[Source information — start]
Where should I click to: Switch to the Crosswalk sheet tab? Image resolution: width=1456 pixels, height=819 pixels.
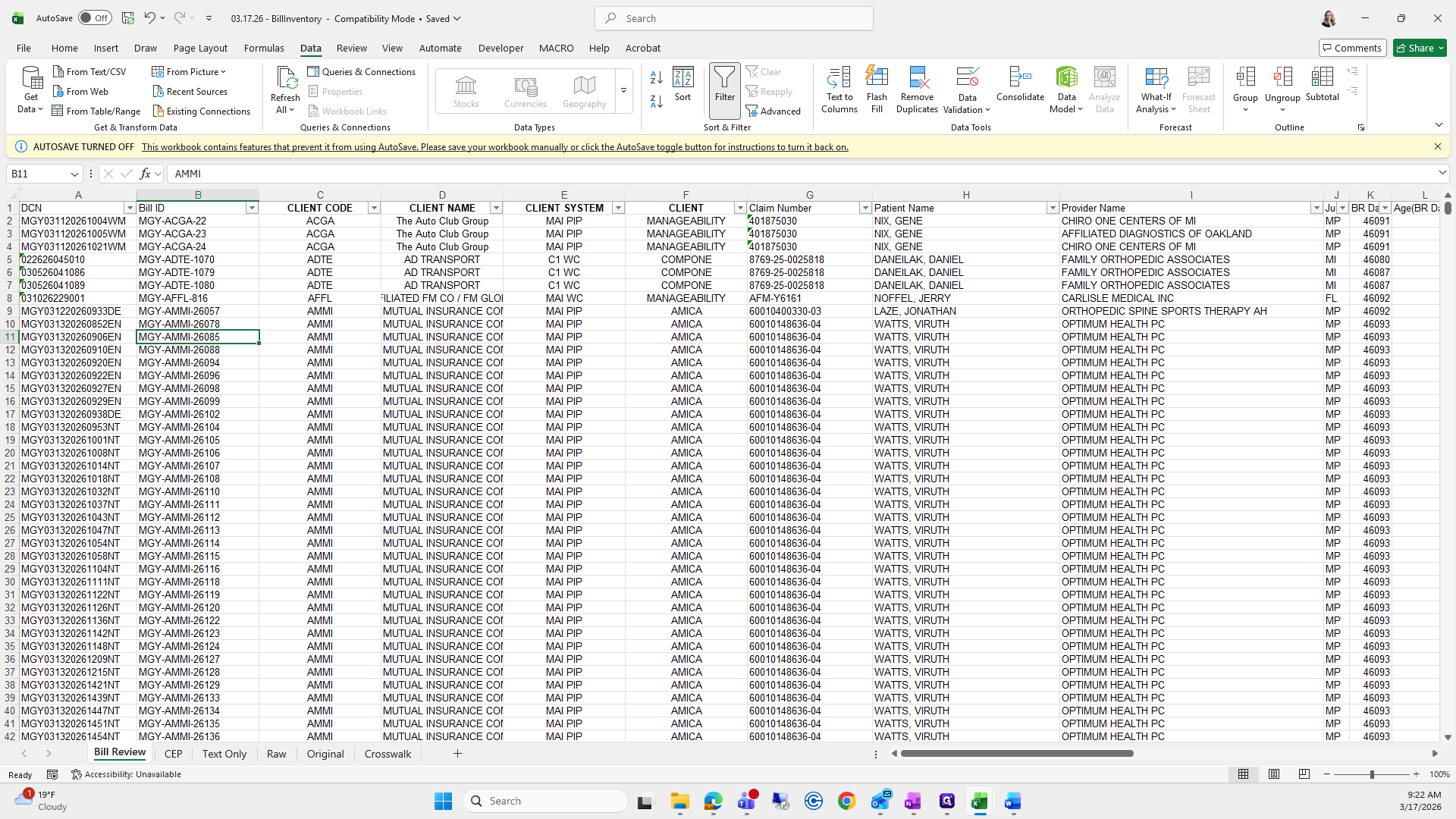388,754
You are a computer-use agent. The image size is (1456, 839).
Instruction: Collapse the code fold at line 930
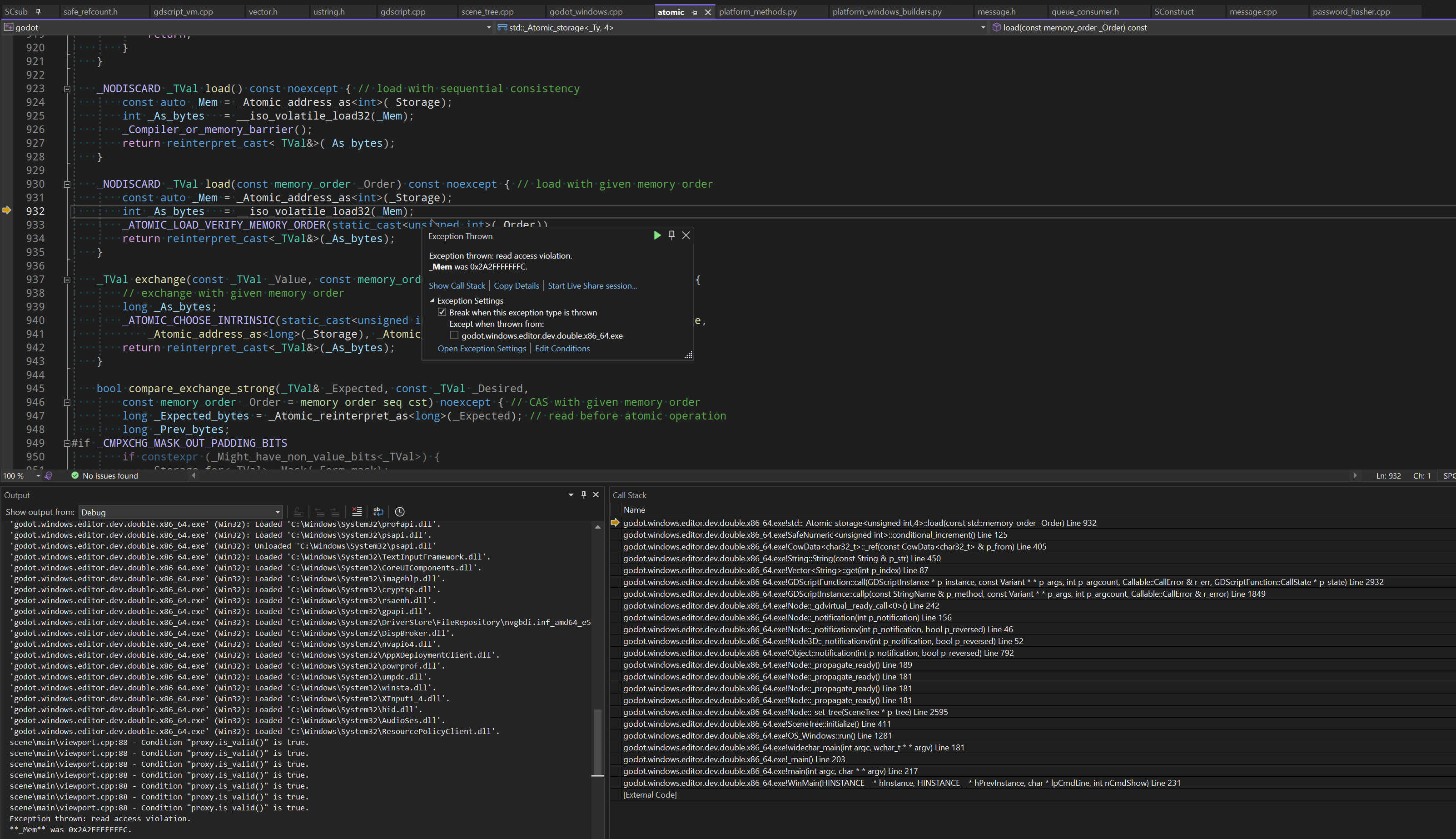[x=67, y=184]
[Source information — finish]
Your assignment: Output the listing above exactly, but leave its pictures behind.

Result:
Where should I click to: Switch to the Crosswalk sheet tab? Image resolution: width=1456 pixels, height=819 pixels.
388,754
You are a computer-use agent. The image size is (1456, 839).
Instruction: Collapse the code fold at line 930
[x=67, y=184]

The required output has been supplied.